**Rumusan Soal**
Sajikan semua baris data berikut sebagai tabel Markdown dengan kolom "No." untuk nomor urut dan "Isi" untuk teks tiap baris. Baris yang kosong tidak usah dimasukkan.

►

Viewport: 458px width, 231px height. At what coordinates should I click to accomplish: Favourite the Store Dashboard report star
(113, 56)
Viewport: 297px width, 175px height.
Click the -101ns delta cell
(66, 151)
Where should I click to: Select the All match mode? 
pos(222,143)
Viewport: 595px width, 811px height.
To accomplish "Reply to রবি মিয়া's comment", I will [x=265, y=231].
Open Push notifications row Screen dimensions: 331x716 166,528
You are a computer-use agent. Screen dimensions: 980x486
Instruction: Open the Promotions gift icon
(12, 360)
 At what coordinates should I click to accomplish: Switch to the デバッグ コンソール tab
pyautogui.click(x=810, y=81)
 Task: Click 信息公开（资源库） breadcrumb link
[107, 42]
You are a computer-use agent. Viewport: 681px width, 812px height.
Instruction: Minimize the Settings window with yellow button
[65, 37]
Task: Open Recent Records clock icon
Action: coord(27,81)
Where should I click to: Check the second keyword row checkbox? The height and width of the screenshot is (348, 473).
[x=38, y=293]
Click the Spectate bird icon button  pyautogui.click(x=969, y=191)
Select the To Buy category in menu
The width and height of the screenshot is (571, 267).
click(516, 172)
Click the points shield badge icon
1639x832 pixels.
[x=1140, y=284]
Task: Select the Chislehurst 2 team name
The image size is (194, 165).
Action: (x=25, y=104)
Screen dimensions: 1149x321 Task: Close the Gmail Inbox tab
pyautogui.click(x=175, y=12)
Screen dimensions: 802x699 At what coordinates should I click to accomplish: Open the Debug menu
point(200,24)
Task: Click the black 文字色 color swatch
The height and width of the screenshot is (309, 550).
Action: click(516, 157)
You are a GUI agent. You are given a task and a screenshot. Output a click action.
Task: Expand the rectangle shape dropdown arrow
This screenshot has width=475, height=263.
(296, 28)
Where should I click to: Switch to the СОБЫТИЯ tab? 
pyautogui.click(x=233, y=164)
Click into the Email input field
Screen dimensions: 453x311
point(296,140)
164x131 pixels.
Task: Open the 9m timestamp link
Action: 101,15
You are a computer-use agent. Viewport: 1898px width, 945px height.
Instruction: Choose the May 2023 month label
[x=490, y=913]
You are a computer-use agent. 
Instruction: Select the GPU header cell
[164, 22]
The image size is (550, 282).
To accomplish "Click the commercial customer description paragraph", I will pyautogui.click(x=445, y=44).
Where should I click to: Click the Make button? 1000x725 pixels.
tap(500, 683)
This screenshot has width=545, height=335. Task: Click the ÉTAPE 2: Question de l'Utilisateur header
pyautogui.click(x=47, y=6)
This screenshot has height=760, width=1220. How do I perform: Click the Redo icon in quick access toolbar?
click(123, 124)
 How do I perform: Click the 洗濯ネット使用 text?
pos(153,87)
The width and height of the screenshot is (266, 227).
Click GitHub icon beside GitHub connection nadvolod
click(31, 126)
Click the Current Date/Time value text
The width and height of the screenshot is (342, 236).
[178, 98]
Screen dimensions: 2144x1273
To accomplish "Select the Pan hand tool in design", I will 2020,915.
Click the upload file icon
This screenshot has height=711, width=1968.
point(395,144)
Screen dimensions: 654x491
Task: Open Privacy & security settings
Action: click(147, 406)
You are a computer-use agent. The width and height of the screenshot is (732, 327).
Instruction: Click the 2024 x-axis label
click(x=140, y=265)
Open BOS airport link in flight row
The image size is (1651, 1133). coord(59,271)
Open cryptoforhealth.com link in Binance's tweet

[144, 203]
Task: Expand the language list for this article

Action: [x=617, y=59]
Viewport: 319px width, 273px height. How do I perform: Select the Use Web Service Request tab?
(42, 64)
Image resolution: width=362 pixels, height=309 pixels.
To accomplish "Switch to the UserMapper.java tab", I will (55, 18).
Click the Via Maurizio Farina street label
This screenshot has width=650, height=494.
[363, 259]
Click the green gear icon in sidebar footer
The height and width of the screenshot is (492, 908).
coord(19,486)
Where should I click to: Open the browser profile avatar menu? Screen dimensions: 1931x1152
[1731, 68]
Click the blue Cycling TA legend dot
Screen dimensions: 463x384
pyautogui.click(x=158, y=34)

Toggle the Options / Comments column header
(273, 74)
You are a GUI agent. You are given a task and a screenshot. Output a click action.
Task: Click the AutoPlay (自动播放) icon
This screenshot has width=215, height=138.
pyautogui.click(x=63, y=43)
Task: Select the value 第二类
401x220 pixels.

◄

**Jawaban Latihan**
| No. | Isi |
|---|---|
| 1 | Viewport: 458px width, 231px height. At what coordinates should I click to accomplish: Favourite the Store Dashboard report star |
| 2 | (113, 56) |
| 3 | Viewport: 297px width, 175px height. |
| 4 | Click the -101ns delta cell |
| 5 | (66, 151) |
| 6 | Where should I click to: Select the All match mode?  |
| 7 | pos(222,143) |
| 8 | Viewport: 595px width, 811px height. |
| 9 | To accomplish "Reply to রবি মিয়া's comment", I will [x=265, y=231]. |
| 10 | Open Push notifications row Screen dimensions: 331x716 166,528 |
| 11 | You are a computer-use agent. Screen dimensions: 980x486 |
| 12 | Instruction: Open the Promotions gift icon |
| 13 | (12, 360) |
| 14 |  At what coordinates should I click to accomplish: Switch to the デバッグ コンソール tab |
| 15 | pyautogui.click(x=810, y=81) |
| 16 |  Task: Click 信息公开（资源库） breadcrumb link |
| 17 | [107, 42] |
| 18 | You are a computer-use agent. Viewport: 681px width, 812px height. |
| 19 | Instruction: Minimize the Settings window with yellow button |
| 20 | [65, 37] |
| 21 | Task: Open Recent Records clock icon |
| 22 | Action: coord(27,81) |
| 23 | Where should I click to: Check the second keyword row checkbox? The height and width of the screenshot is (348, 473). |
| 24 | [x=38, y=293] |
| 25 | Click the Spectate bird icon button  pyautogui.click(x=969, y=191) |
| 26 | Select the To Buy category in menu |
| 27 | The width and height of the screenshot is (571, 267). |
| 28 | click(516, 172) |
| 29 | Click the points shield badge icon |
| 30 | 1639x832 pixels. |
| 31 | [x=1140, y=284] |
| 32 | Task: Select the Chislehurst 2 team name |
| 33 | The image size is (194, 165). |
| 34 | Action: (x=25, y=104) |
| 35 | Screen dimensions: 1149x321 Task: Close the Gmail Inbox tab |
| 36 | pyautogui.click(x=175, y=12) |
| 37 | Screen dimensions: 802x699 At what coordinates should I click to accomplish: Open the Debug menu |
| 38 | point(200,24) |
| 39 | Task: Click the black 文字色 color swatch |
| 40 | The height and width of the screenshot is (309, 550). |
| 41 | Action: click(516, 157) |
| 42 | You are a GUI agent. You are given a task and a screenshot. Output a click action. |
| 43 | Task: Expand the rectangle shape dropdown arrow |
| 44 | This screenshot has width=475, height=263. |
| 45 | (296, 28) |
| 46 | Where should I click to: Switch to the СОБЫТИЯ tab?  |
| 47 | pyautogui.click(x=233, y=164) |
| 48 | Click into the Email input field |
| 49 | Screen dimensions: 453x311 |
| 50 | point(296,140) |
| 51 | 164x131 pixels. |
| 52 | Task: Open the 9m timestamp link |
| 53 | Action: 101,15 |
| 54 | You are a computer-use agent. Viewport: 1898px width, 945px height. |
| 55 | Instruction: Choose the May 2023 month label |
| 56 | [x=490, y=913] |
| 57 | You are a computer-use agent.  |
| 58 | Instruction: Select the GPU header cell |
| 59 | [164, 22] |
| 60 | The image size is (550, 282). |
| 61 | To accomplish "Click the commercial customer description paragraph", I will pyautogui.click(x=445, y=44). |
| 62 | Where should I click to: Click the Make button? 1000x725 pixels. |
| 63 | tap(500, 683) |
| 64 | This screenshot has width=545, height=335. Task: Click the ÉTAPE 2: Question de l'Utilisateur header |
| 65 | pyautogui.click(x=47, y=6) |
| 66 | This screenshot has height=760, width=1220. How do I perform: Click the Redo icon in quick access toolbar? |
| 67 | click(123, 124) |
| 68 |  How do I perform: Click the 洗濯ネット使用 text? |
| 69 | pos(153,87) |
| 70 | The width and height of the screenshot is (266, 227). |
| 71 | Click GitHub icon beside GitHub connection nadvolod |
| 72 | click(31, 126) |
| 73 | Click the Current Date/Time value text |
| 74 | The width and height of the screenshot is (342, 236). |
| 75 | [178, 98] |
| 76 | Screen dimensions: 2144x1273 |
| 77 | To accomplish "Select the Pan hand tool in design", I will 2020,915. |
| 78 | Click the upload file icon |
| 79 | This screenshot has height=711, width=1968. |
| 80 | point(395,144) |
| 81 | Screen dimensions: 654x491 |
| 82 | Task: Open Privacy & security settings |
| 83 | Action: click(147, 406) |
| 84 | You are a computer-use agent. The width and height of the screenshot is (732, 327). |
| 85 | Instruction: Click the 2024 x-axis label |
| 86 | click(x=140, y=265) |
| 87 | Open BOS airport link in flight row |
| 88 | The image size is (1651, 1133). coord(59,271) |
| 89 | Open cryptoforhealth.com link in Binance's tweet |
| 90 | [144, 203] |
| 91 | Task: Expand the language list for this article |
| 92 | Action: [x=617, y=59] |
| 93 | Viewport: 319px width, 273px height. How do I perform: Select the Use Web Service Request tab? |
| 94 | (42, 64) |
| 95 | Image resolution: width=362 pixels, height=309 pixels. |
| 96 | To accomplish "Switch to the UserMapper.java tab", I will (55, 18). |
| 97 | Click the Via Maurizio Farina street label |
| 98 | This screenshot has width=650, height=494. |
| 99 | [363, 259] |
| 100 | Click the green gear icon in sidebar footer |
| 101 | The height and width of the screenshot is (492, 908). |
| 102 | coord(19,486) |
| 103 | Where should I click to: Open the browser profile avatar menu? Screen dimensions: 1931x1152 |
| 104 | [1731, 68] |
| 105 | Click the blue Cycling TA legend dot |
| 106 | Screen dimensions: 463x384 |
| 107 | pyautogui.click(x=158, y=34) |
| 108 | Toggle the Options / Comments column header |
| 109 | (273, 74) |
| 110 | You are a GUI agent. You are given a task and a screenshot. Output a click action. |
| 111 | Task: Click the AutoPlay (自动播放) icon |
| 112 | This screenshot has width=215, height=138. |
| 113 | pyautogui.click(x=63, y=43) |
| 114 | Task: Select the value 第二类 |
| 115 | 401x220 pixels. |